Andrew Duca, the founder of Awaken Tax, critiqued the new rules as a “blunt instrument,” arguing that they were crafted without a solid understanding of the complexities within the cryptocurrency space. Duca pointed out that treating digital assets similarly to stocks fails to account for the unique behaviors of crypto users, who frequently move assets among various wallets and engage with decentralized finance (DeFi) protocols. These activities often involve sophisticated trading strategies that complicate accurate tax reporting.
A key limitation of the reporting system is that companies like Coinbase can only provide information on the proceeds from cryptocurrency sales, without knowing the tax basis, which includes the original purchase price and any associated acquisition costs. This gap can lead to inaccurate reporting to the IRS, as Duca explained. For instance, if an investor sends Bitcoin from a cold storage wallet to Coinbase for sale, the exchange lacks insight into what the investor originally paid for that Bitcoin, leading to potentially erroneous tax forms being submitted.
Coinbase acknowledges the confusion these changes may generate. The responsibility now falls on cryptocurrency holders to “patch” any missing data related to their acquisition costs and accurate tax basis through the IRS’s updated Form 8949, a process that adds another layer of complexity for investors.

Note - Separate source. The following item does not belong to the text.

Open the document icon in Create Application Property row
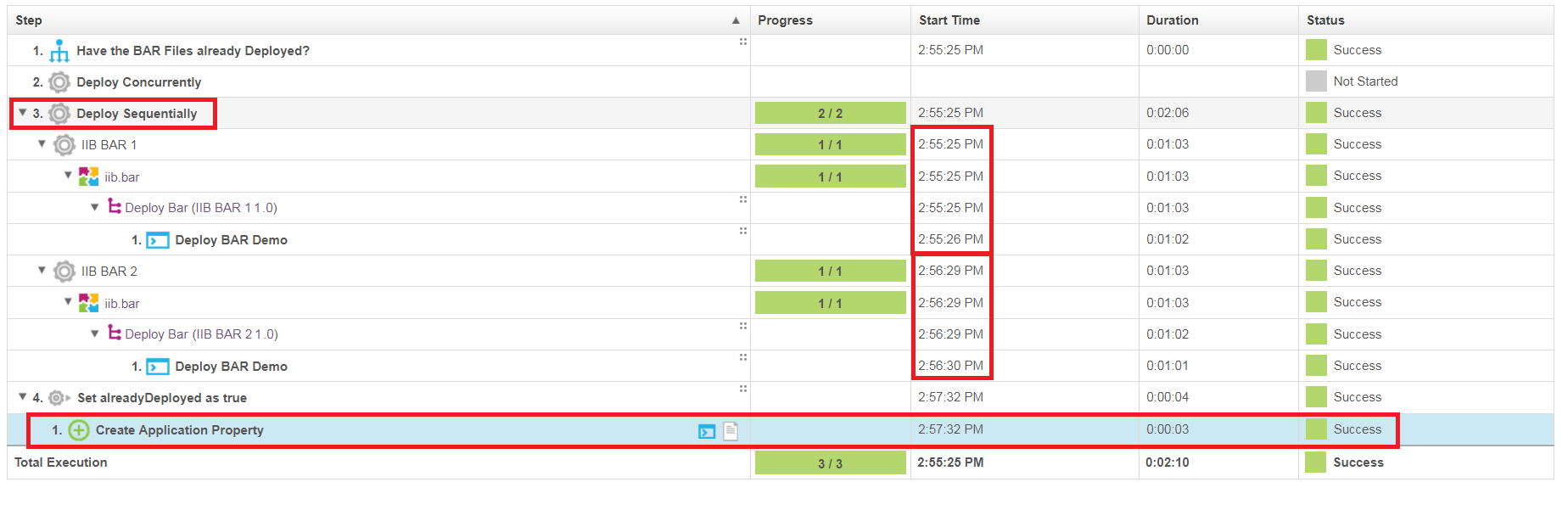 [x=731, y=431]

Duca also highlighted the concerning trend of low compliance rates in crypto tax reporting, noting that less than 20% of crypto holders accurately report their tax obligations. He expressed skepticism about the effectiveness of the new regulations, stating they were hastily implemented as a means to drastically increase compliance from 20% to 80% within a year. “It’s really not been thought out well and is kind of horrible for crypto users,” Duca remarked. “But it’s what they could do the quickest and the easiest.”
The impending rollout of these new tax reporting rules will likely elicit further discussions among investors, tax professionals, and lawmakers as they navigate the evolving landscape of cryptocurrency taxation.